I used to over-explain in these situations. The advice that finally changed my behavior was this: only explain yourself if you're willing to negotiate, if new information might actually change your answer. Otherwise, the reason is usually irrelevant, and you only open yourself up to a discussion.
I am a people pleaser. Something that helps me in relationships: I try to think of my actions in terms of the effects on the overall system rather than what my instincts tell me is the "right" thing to do. I can't trust my instincts. I have to analyze situations. And I know my people pleasing instincts are very harmful for all of my relationships - work, friendship, romantic - all of them.
I had to say no to a busy-work position this week.
And I am a people pleaser.
What I did frame it to my manager as saying ‘yes’ to my current work-state, which everyone agreed was going really well. Don’t want to mess up a good thing :)
As the song says: "How can people be so heartless? Easy to be hard, easy to say no." Also, situationally: "How can people be so stupid? Easy to relent, easy to say yes"
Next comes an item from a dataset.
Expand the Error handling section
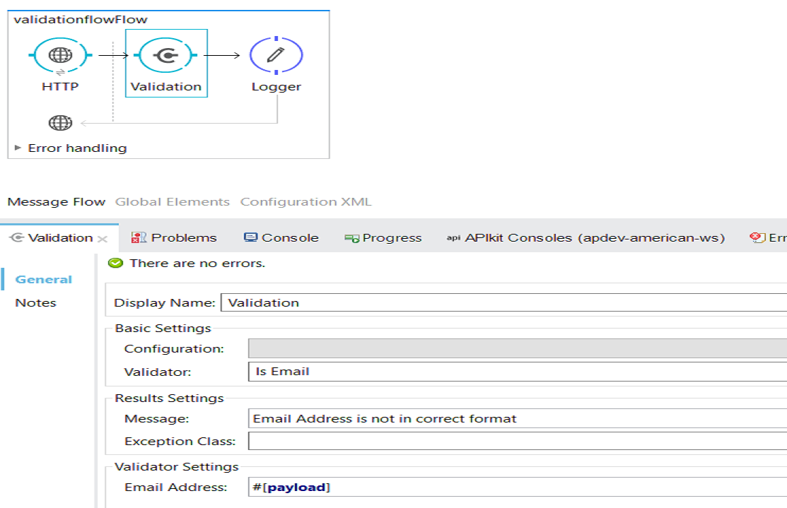This screenshot has width=787, height=508. tap(19, 148)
I see it very often that people who say 'yes' = good people, and people who say 'no' = bad peoples. I've certainly worked in places where turning down drinks after hours isolates you socially. I have also worked in places where those that say 'yes', typically are quite insufferable. I think for many years I have tried to be a 'yes' person but undercover. For example if I agree to drinks and I am aware there is another group that is also forming - with people I am less inclined to socialise with - I will steer the two groups apart 'Oh but I wanted to go somewhere I could eat'. I know this makes me a pretty bad person. More recently I have been able to be more upfront, and tell people I will 'see how it pans out'. If the group gets too big - which typically I can't deal with - then I will bow out.
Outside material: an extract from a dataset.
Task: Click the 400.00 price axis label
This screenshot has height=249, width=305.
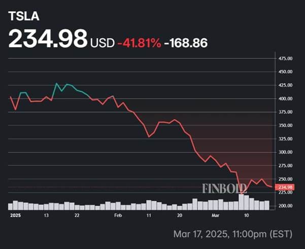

It doesn't make you a bad person it makes you a good leader. You anticipated a bad social situation and smoothly avoided it making things better for everyone.
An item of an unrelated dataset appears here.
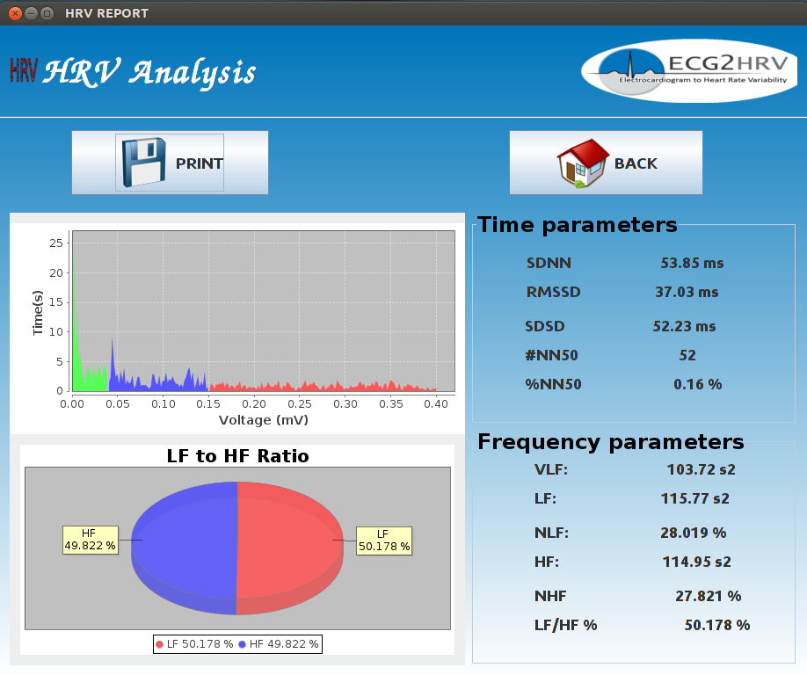The image size is (807, 675).
Task: Click the LF 50.178 % callout label
Action: point(383,540)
I've been complimented on my ability to say 'no.' It's incredibly useful to ensure I'm spending my limited time doing things that are impactful and worthwhile.
If you're a people pleaser, you attract narcissists like a magnet. If you had narcissists in family, you develop a blind spot to this and are mostly unable to spot it. I STRONGLY recommend the DoctorRamani channel for that, she's a professor specializing in narcissism.
When you watch Ramani's videos, you can see everyone around her shrink in fear of getting the "narcissist" label themselves, and offer her deference. It doesn't take a genius to see why she'd invest in a professional identity that lets her do this.
In the comments, you can also see that many people identify with her and take pleasure from watching these displays.
Meditating on the figure of the Narcissist makes us see the Narcissist in others (so better to resist them), makes us pity the Narcissist (the better to show them contempt, and the better to elevate ourselves), and simultaneously makes us envy the Narcissist's self-seeking (to make us more self-interested ourselves). It turns us partly into Them. So even as an evil god, I am not sure the Narcissist belongs in our pantheon. Best if he is at most a bit player.
Human connection is the preference that weighs many times more than all the others combined. Prioritizing my own inane sense of self rather than adopting behaviors that could enable relationships was just idiotic self-torture.